──────── Exercise inputs

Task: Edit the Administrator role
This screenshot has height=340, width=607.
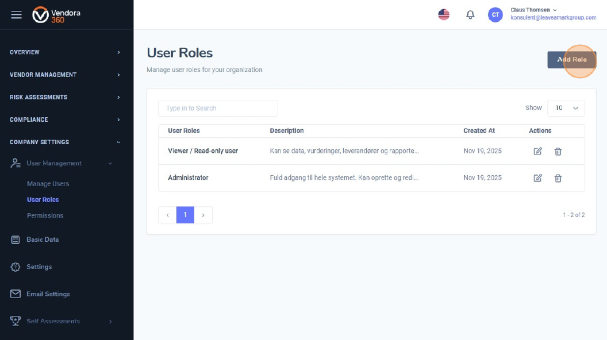Action: 537,178
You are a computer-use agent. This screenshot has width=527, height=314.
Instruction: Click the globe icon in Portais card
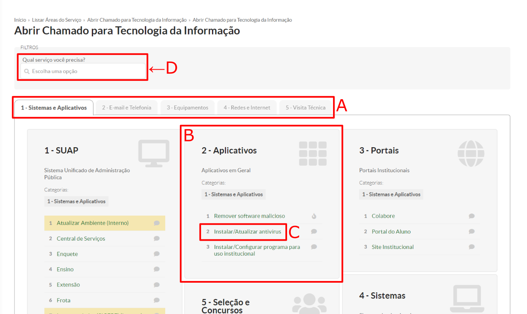click(471, 153)
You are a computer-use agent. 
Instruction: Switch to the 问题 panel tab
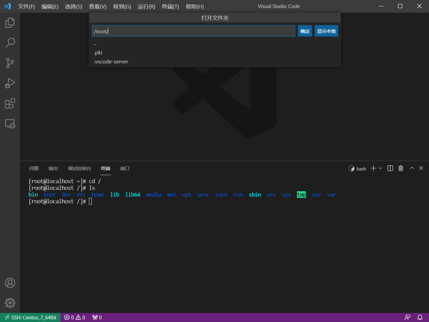(34, 169)
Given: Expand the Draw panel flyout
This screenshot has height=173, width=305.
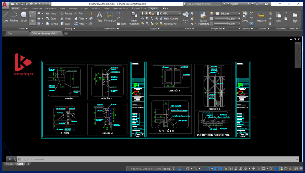Looking at the screenshot, I should [23, 29].
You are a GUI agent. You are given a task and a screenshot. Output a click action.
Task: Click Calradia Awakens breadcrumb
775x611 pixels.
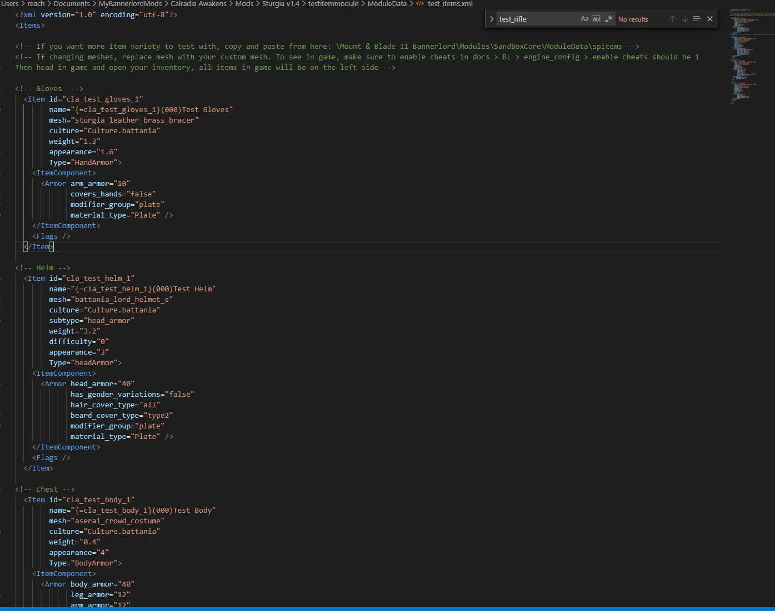pyautogui.click(x=198, y=4)
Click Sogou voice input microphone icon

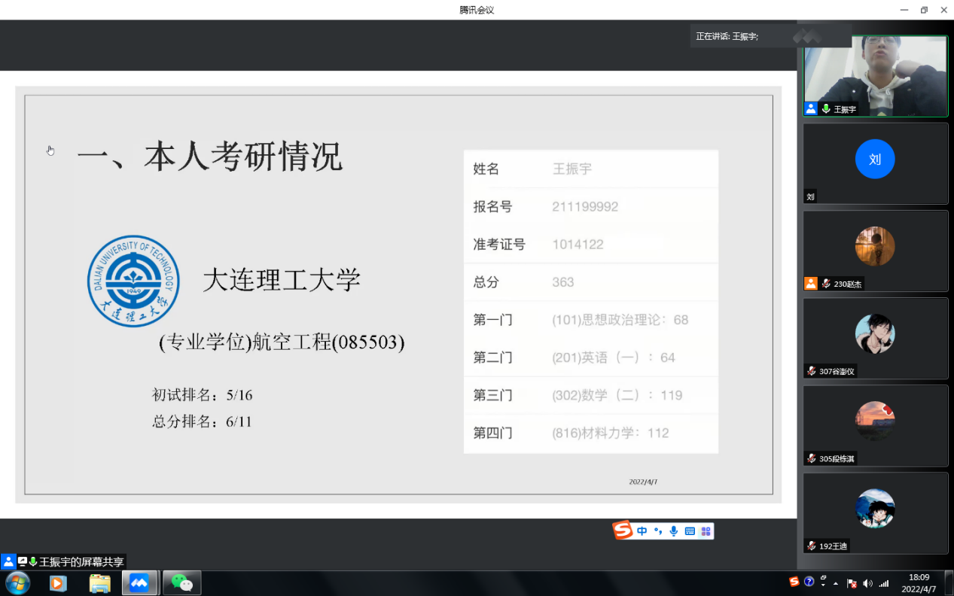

────────────────

== Directions ==
Copy all records exactly, no images.

== Output of the task ==
Task: Edit the Administrator role
This screenshot has height=340, width=607.
Action: 537,178
You are a computer-use agent. This screenshot has width=527, height=314.
Instruction: Click the globe icon in Portais card
click(471, 153)
You are a computer-use agent. 
Instruction: Switch to the 问题 panel tab
(34, 169)
Given: Expand the Draw panel flyout
This screenshot has height=173, width=305.
Looking at the screenshot, I should [23, 29].
You are a GUI agent. You are given a task and a screenshot. Output a click action.
Task: Click Calradia Awakens breadcrumb
775x611 pixels.
pyautogui.click(x=198, y=4)
Click Sogou voice input microphone icon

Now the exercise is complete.